GFG Style, the design house of Giorgetto and Fabrizio Giugiaro, presented five new electric hypercar models designed for Laffite Automobili on the occasion of the Formula 1 Grand Prix in Miami. In about six months, GFG Style created a new family feeling for each of the cars created. Under the direction of Fabrizio Giugiaro, GFG Style designed and built the Atrax, an extreme hypersuv (2+1) for off-road use, and a road version, the Atrax Stradale.

Atrax is proposed as a sporty SUV with an exaggerated and extreme shape with important volumes and generous roominess, allowing for a 2+1 seat architecture. “We started from the enormous all-terrain wheels with a diameter of almost one metre that generate important mudguards modelled with applied wheel arches with very refined shapes in exposed carbon fibre. The side is simple with a well-proportioned beltline and a door that rises like a butterfly with a single window that drops regularly. The special feature of the door is the presence of the ‘detached’ A-pillar that acts as an aerodynamic element at the most delicate point of the flow,” explains Giugiaro.

The Barchetta has a double windscreen and separate cockpits and, in the closed variant, becomes a model in its own right: the Barchetta Coupé. The Barchetta has two strong features: two separate seats, two individual windscreens and the Formula 1-derived halo, decidedly unusual for an open, homologated car that gives maximum safety. “The choice of a double dome was inspired by an idea of my father Giorgetto from 1959, later reproposed in the Aztec prototype of 1988,” explains Giugiaro. To access the interior, the two cockpits rise independently but at the same time as the doors, creating a spectacular movement. The front end confirms Laffite styling cues, with the special feature of the clearly delineated twin headlights separated by a large integrated wing. The stylistic element of the design is determined by the arched structure that makes the side line continuous at the top and rests on the large wing-shaped B-pillars.

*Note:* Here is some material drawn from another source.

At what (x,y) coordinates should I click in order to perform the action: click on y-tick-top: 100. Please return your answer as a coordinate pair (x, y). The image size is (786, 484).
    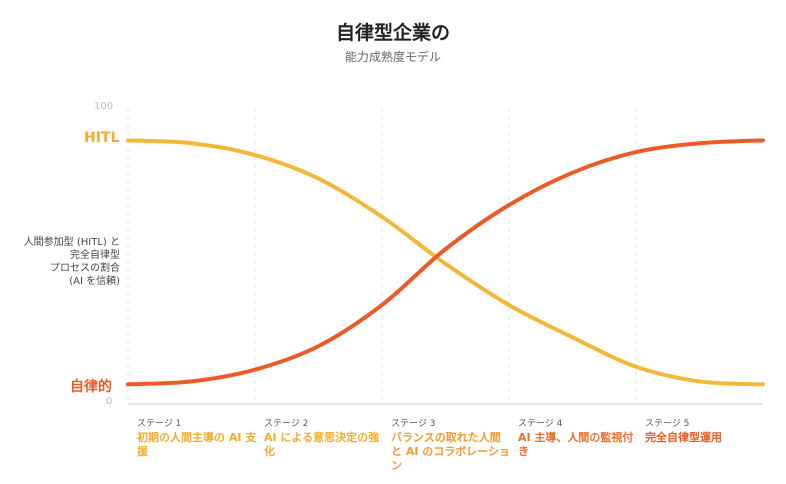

The Laffite LM1, on the other hand, is a sports car derived from endurance racing but homologated for the road. The mission of the LM1 is to conceive a form on a vehicle that is essentially intended for racing but is homologated for road use, introducing unexpected comfort for all intents and purposes. The lines are drawn by the wind, but thought out in all stylistic aspects to make it even more attractive and uncompromising. The low front is well characterised by the headlights of the Laffite family. The central part of the bonnet is black and houses a large central air outlet, while the painted mudguards feature active fins. The dome/cockpit is very narrow, teardrop-shaped, and with a maximum width of 90 cm as required by regulations for racing cars of this type. The wrap-around windscreen continues in the doors, creating side windows that descend to the B-pillar, which has a similar graphic design to the one on Atrax but here generates two small windows.